Because this was not a population based study, we corrected for bias in case selection by designing a multicentre investigation and recruiting all the consecutive patients with focal/segmental cranial-cervical dystonia or upper limb dystonia who met the eligibility criteria during the study period. Except for the relatively large number of patients who had blepharospasm, our case population had similar demographic features (including sex ratio and age at onset) to those of previous series.3–,5 The predominance of blepharospasm has been noted in other large Italian series10 and might suggest differences in the clinical expression of adult onset dystonia across countries.
Despite these differences, the data presented here confirm the previously reported female preponderance in the various cranial-cervical dystonia categories (including blepharospasm, oromandibular dystonia, cervical dystonia, and laryngeal dystonia) and the male preponderance in upper limb dystonia,1–,5 as well as the inverse relation between sex ratio and age at onset observed by the ESDE group in cranial-cervical dystonia.5 Our analysis provides new information indicating that the greater age at onset in women with cranial-cervical dystonia resulted from confounding by the level of education.
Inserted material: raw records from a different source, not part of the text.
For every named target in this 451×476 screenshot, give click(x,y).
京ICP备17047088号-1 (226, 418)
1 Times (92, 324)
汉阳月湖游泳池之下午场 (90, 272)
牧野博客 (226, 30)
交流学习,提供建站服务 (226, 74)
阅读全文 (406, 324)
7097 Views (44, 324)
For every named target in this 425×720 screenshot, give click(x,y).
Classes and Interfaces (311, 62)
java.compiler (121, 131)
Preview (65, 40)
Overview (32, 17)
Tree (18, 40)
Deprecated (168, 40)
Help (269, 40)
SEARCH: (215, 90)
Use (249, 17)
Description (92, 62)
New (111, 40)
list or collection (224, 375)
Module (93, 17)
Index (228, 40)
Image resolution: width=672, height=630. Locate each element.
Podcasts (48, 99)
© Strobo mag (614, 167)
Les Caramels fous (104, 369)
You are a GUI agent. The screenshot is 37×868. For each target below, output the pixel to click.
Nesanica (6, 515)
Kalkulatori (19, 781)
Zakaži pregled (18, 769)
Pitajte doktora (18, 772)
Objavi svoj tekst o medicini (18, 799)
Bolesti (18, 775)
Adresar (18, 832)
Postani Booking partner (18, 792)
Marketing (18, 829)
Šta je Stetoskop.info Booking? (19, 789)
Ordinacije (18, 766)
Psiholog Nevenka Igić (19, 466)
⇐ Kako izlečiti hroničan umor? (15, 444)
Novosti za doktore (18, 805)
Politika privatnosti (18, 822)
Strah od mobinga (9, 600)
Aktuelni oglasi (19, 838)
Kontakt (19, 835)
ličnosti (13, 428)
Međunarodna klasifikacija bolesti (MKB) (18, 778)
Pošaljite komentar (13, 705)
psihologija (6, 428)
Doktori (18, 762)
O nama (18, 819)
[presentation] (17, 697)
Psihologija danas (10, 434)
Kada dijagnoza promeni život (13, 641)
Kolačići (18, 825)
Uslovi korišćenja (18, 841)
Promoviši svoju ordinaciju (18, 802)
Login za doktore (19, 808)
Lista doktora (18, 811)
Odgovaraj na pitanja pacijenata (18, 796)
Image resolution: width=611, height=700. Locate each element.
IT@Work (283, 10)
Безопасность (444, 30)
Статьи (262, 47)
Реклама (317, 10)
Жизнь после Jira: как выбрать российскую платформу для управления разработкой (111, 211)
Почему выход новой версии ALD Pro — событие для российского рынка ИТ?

We also observed a significant inverse relation between duration of disease and outcome (probably related to the use of prevalent cases), but neither duration of disease nor distance of referral contributed to the sex related difference in age at onset in cranial-cervical dystonia.
The hypothesis that the sex related difference in age at dystonia onset results from differences in education is further supported by the observation that men and women with upper limb dystonia who had a similar education level also had similar age at dystonia onset. In addition, a significant inverse association between age at onset and education was observed in both cranial-cervical dystonia and upper limb dystonia series. This inverse relation may have more than one explanation. A low level of education may affect both the patient’s awareness of the disease and the likelihood of seeking medical attention.8 Alternatively, educational level may be related to socioeconomic status or to lifestyle characteristics that could be involved in the clinical expression of dystonia in a causal or non-causal fashion.10
Our findings raise doubts about the significance of the sex related difference in age at onset observed in patients with adult onset dystonia.5 The difference may merely reflect confounding by exogenous factors (such as educational level) which should be controlled for before valid conclusions can be drawn from studies analysing the relation between sex and dystonia.